[Exercise prompt] The records that follow must be transcribed in full, without any change.

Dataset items
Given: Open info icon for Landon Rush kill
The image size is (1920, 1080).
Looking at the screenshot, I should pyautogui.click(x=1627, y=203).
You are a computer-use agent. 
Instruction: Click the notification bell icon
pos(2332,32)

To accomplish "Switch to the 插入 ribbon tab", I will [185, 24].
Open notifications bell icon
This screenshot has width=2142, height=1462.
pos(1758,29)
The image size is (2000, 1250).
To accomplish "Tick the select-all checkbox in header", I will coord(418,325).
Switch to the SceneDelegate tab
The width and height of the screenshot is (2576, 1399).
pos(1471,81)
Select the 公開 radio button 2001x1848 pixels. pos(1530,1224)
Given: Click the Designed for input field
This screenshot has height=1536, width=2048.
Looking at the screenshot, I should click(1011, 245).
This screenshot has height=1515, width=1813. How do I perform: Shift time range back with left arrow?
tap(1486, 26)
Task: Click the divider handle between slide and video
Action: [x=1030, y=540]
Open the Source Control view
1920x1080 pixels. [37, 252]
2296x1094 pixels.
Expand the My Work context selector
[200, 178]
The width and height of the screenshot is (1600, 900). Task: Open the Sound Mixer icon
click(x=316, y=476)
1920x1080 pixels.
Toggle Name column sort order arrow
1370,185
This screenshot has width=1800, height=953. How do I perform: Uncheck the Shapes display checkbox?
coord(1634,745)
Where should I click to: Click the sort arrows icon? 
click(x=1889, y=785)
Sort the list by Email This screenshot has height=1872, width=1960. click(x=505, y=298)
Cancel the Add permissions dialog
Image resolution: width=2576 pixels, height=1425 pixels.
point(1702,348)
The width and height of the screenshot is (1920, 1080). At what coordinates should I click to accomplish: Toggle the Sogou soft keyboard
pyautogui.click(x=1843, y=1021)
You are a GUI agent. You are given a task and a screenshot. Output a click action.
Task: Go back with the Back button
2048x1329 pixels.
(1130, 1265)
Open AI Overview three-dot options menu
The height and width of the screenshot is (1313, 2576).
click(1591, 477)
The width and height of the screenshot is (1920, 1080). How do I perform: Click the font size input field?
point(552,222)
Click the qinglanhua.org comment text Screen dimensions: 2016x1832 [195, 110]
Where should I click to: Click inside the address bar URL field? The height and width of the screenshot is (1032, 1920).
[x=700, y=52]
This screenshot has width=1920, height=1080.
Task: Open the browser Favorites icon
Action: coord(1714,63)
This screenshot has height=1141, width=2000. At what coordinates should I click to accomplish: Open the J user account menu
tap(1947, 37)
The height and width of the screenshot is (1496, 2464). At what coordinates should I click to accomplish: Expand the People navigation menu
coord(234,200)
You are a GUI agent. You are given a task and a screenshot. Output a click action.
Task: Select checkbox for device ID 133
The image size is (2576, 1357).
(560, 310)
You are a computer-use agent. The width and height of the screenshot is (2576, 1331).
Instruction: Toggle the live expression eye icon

[Result below]
Given: Open info icon for Landon Rush kill
The image size is (1920, 1080).
Looking at the screenshot, I should pyautogui.click(x=1627, y=203).
You are a computer-use agent. 
Instruction: Click the notification bell icon
pos(2332,32)

To accomplish "Switch to the 插入 ribbon tab", I will [185, 24].
Open notifications bell icon
This screenshot has width=2142, height=1462.
pos(1758,29)
The image size is (2000, 1250).
To accomplish "Tick the select-all checkbox in header", I will coord(418,325).
Switch to the SceneDelegate tab
The width and height of the screenshot is (2576, 1399).
pos(1471,81)
Select the 公開 radio button 2001x1848 pixels. pos(1530,1224)
Given: Click the Designed for input field
This screenshot has height=1536, width=2048.
Looking at the screenshot, I should click(1011, 245).
This screenshot has height=1515, width=1813. How do I perform: Shift time range back with left arrow?
tap(1486, 26)
Task: Click the divider handle between slide and video
Action: [x=1030, y=540]
Open the Source Control view
1920x1080 pixels. [37, 252]
2296x1094 pixels.
Expand the My Work context selector
[200, 178]
The width and height of the screenshot is (1600, 900). Task: Open the Sound Mixer icon
click(x=316, y=476)
1920x1080 pixels.
Toggle Name column sort order arrow
1370,185
This screenshot has width=1800, height=953. How do I perform: Uncheck the Shapes display checkbox?
coord(1634,745)
Where should I click to: Click the sort arrows icon? 
click(x=1889, y=785)
Sort the list by Email This screenshot has height=1872, width=1960. click(x=505, y=298)
Cancel the Add permissions dialog
Image resolution: width=2576 pixels, height=1425 pixels.
point(1702,348)
The width and height of the screenshot is (1920, 1080). At what coordinates should I click to accomplish: Toggle the Sogou soft keyboard
pyautogui.click(x=1843, y=1021)
You are a GUI agent. You are given a task and a screenshot. Output a click action.
Task: Go back with the Back button
2048x1329 pixels.
(1130, 1265)
Open AI Overview three-dot options menu
The height and width of the screenshot is (1313, 2576).
click(1591, 477)
The width and height of the screenshot is (1920, 1080). How do I perform: Click the font size input field?
point(552,222)
Click the qinglanhua.org comment text Screen dimensions: 2016x1832 [195, 110]
Where should I click to: Click inside the address bar URL field? The height and width of the screenshot is (1032, 1920).
[x=700, y=52]
This screenshot has width=1920, height=1080.
Task: Open the browser Favorites icon
Action: coord(1714,63)
This screenshot has height=1141, width=2000. At what coordinates should I click to accomplish: Open the J user account menu
tap(1947, 37)
The height and width of the screenshot is (1496, 2464). At what coordinates should I click to accomplish: Expand the People navigation menu
coord(234,200)
You are a GUI agent. You are given a task and a screenshot. Output a click action.
Task: Select checkbox for device ID 133
The image size is (2576, 1357).
(560, 310)
You are a computer-use agent. The width and height of the screenshot is (2576, 1331).
Instruction: Toggle the live expression eye icon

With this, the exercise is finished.